What the task asks:
Write out the text of every item below word for word, leaving out the pictures.

⟨

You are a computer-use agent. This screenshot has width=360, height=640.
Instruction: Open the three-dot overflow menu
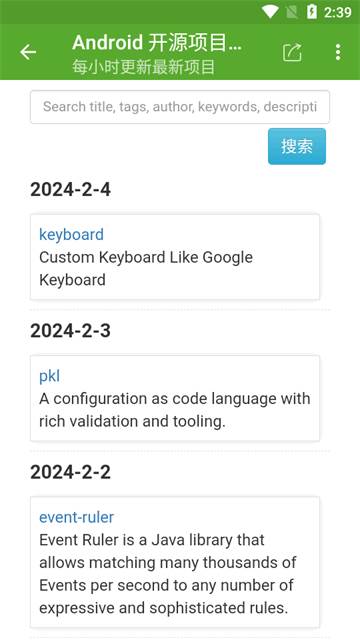click(x=338, y=52)
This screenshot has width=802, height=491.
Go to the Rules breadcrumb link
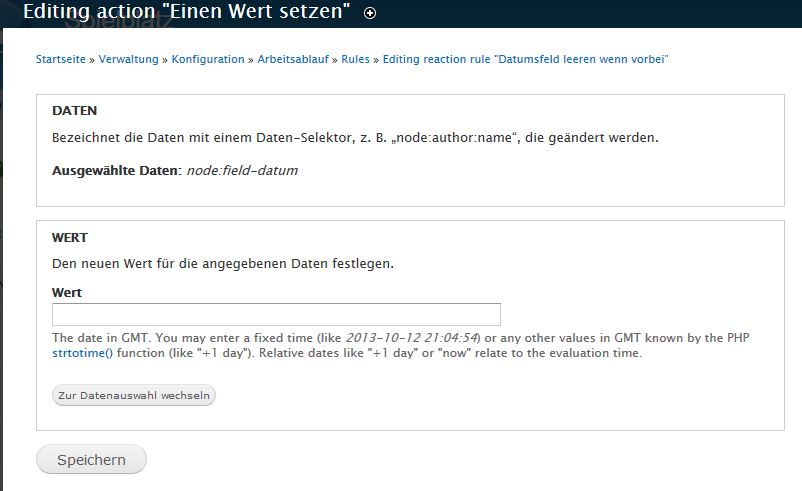point(355,59)
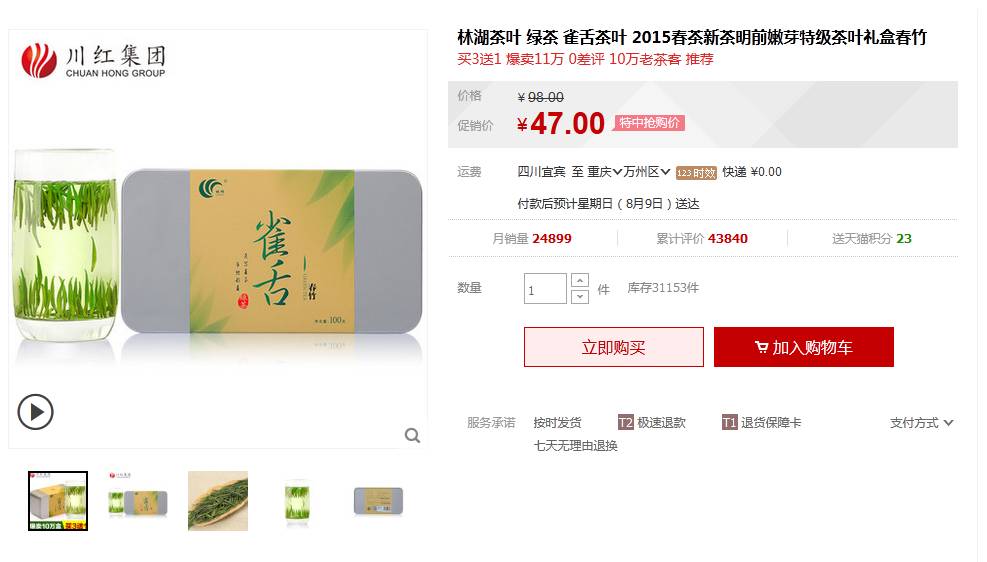Open the 万州区 district dropdown
Viewport: 987px width, 562px height.
[646, 172]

⟩

Answer to the exercise:
You are a computer-use agent. This screenshot has width=360, height=640.
Instruction: Open the three-dot overflow menu
click(x=338, y=52)
This screenshot has width=802, height=491.
Go to the Rules breadcrumb link
point(355,59)
Open the 万州区 district dropdown
Viewport: 987px width, 562px height.
[646, 172]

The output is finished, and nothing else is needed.